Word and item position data

━━━

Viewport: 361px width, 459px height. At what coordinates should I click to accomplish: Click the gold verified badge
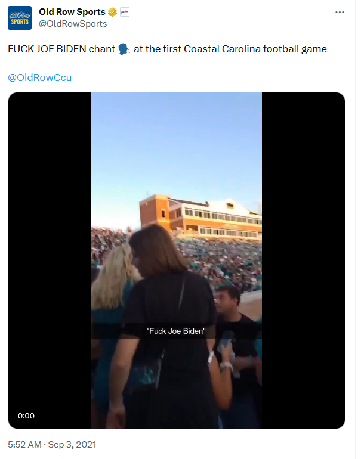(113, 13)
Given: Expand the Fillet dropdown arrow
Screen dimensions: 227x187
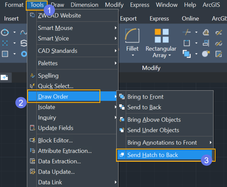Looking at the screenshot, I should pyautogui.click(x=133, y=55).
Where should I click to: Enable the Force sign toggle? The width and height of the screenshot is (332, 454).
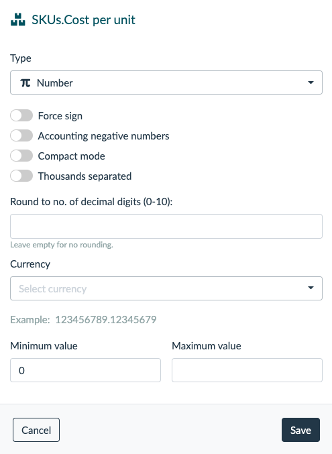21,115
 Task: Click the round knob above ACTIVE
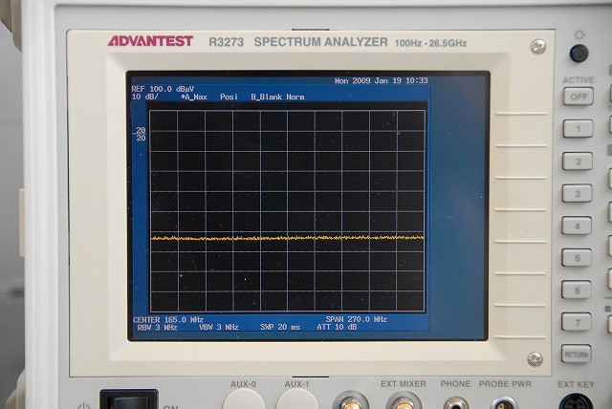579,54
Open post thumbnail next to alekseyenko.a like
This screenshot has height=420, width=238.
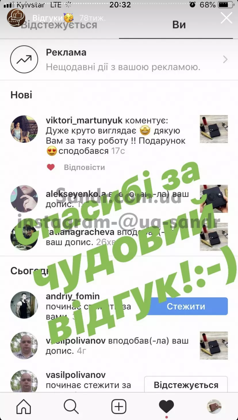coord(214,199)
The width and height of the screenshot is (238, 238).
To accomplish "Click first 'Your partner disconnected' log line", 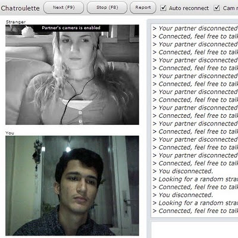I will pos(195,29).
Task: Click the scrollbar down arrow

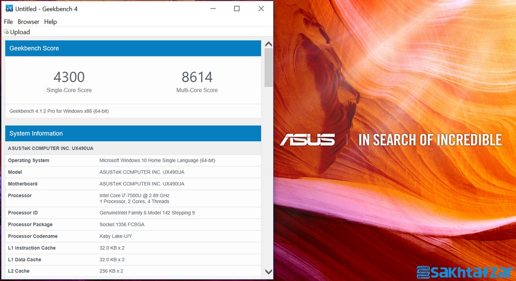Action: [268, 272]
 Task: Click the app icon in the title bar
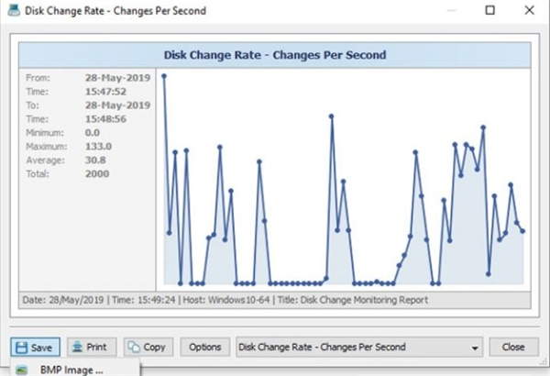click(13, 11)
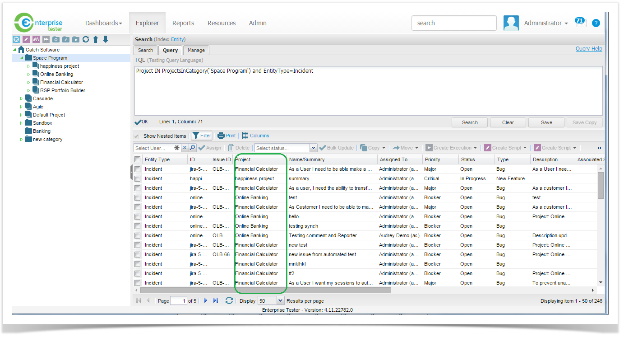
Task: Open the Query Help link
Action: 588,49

━━━

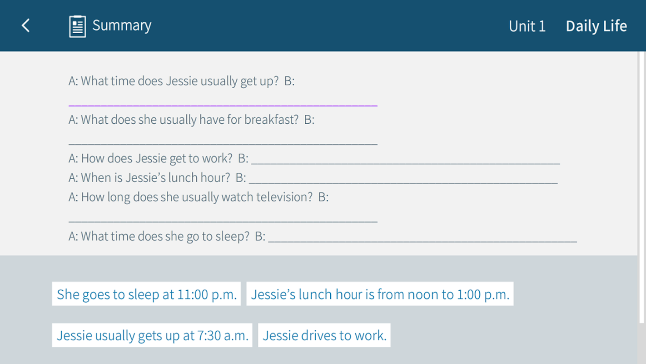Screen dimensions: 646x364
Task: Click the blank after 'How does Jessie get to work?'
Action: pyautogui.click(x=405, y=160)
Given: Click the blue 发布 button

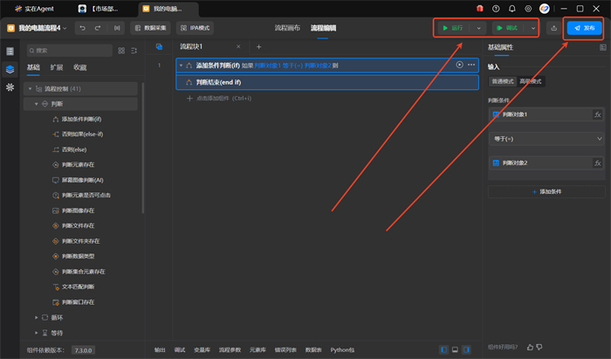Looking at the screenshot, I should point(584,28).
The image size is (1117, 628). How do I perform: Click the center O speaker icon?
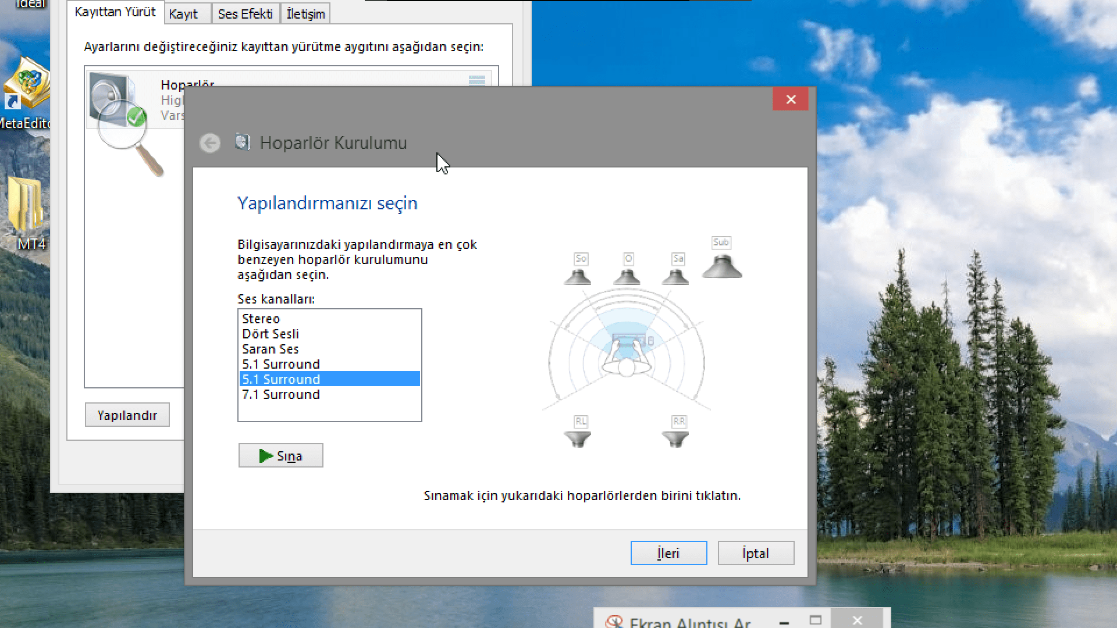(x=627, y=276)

━━━

▶ _Short problem_: Repeat the lines of the material from the line with "The image size" to the line with "(x=627, y=276)", swapping "speaker icon" for "loudspeaker symbol" and keeping everything else the same. Leave the pictures out.

▶ _Task response_:
The image size is (1117, 628). How do I perform: Click the center O loudspeaker symbol?
(x=627, y=276)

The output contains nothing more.